Beautiful Soup Python Supported?

SRQAZ13 · July 25, 2023, 2:01pm

Hi all,
I used the module BeautifulSoup in my python code, but I doubt that will transition to working on code used for Tidbyt. Is there something similar that is supported to scrape a web page and display on Tidbyt? Thanks in advance.

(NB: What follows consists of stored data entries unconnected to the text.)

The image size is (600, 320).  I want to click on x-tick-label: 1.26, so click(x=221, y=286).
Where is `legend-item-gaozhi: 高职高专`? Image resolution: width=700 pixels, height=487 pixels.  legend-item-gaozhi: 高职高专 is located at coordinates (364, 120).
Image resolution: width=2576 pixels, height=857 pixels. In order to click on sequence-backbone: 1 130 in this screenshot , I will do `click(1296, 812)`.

Tavis_Gustafson · July 26, 2023, 2:58am

You’ll need to use the regular expressions (re) module to parse the data from your scraped web page. Check out my noaabuoy app here for some examples :

#data_string = xpath.loads(xml).query("/rss/channel/item/description")
        # continue with parsing build up the list
        re_dict = dict()

        # coordinates, not used for anything yet
        re_dict["location"] = r"Location:</strong>\s+(.*)<b"

        # swell data
        re_dict["WVHT"] = r"Significant Wave Height:</strong> (\d+\.?\d+?) ft<br"
        re_dict["DPD"] = r"Dominant Wave Period:</strong> (\d+) sec"
        re_dict["MWD"] = r"Mean Wave Direction:</strong> ([ENSW]+ \(\d+)&#176;"

        # wind data
        re_dict["WSPD"] = r"Wind Speed:</strong>\s+(\d+\.?\d+?)\sknots"
        re_dict["GST"] = r"Wind Gust:</strong>\s+(\d+\.?\d+?)\sknots"
        re_dict["WDIR"] = r"Wind Direction:</strong> ([ENSW]+ \(\d+)&#176;"

        # temperatures
        re_dict["ATMP"] = r"Air Temperature:</strong> (\d+\.\d+?)&#176;F"
        re_dict["WTMP"] = r"Water Temperature:</strong> (\d+\.\d+?)&#176;F"

        # misc other data
        re_dict["DEW"] = r"Dew Point:</strong> (\d+\.\d+?)&#176;F"
        re_dict["VIS"] = r"Visibility:</strong> (\d\.?\d? nmi)"
        re_dict["TIDE"] = r"Tide:</strong> (-?\d+\.\d+?) ft"

SRQAZ13 · July 26, 2023, 11:24am

Thank you! I will test this out on my side.

dinosaursrarr · August 2, 2023, 7:51pm

Someone has made a beautiful soup module for starlark. It could also be possible to add that to pixlet so it can be used. I’d certainly find it useful aside to work with than the html module. Wouldn’t be a quick fix though.

dinosaursrarr · August 3, 2023, 12:59pm

Have sent in a PR to make the beautiful soup-like API available

DouweM · August 5, 2023, 6:19pm

Check out Pixbyt (see Announcing Pixbyt: a self-hosted app server for advanced apps), which comes with a html.xpath function that lets you use XPath to extract what you need from a web page!

dinosaursrarr · August 9, 2023, 6:17pm

The stock pixlet tool already has an xpath module, plus an html module that uses a jquery-like syntax.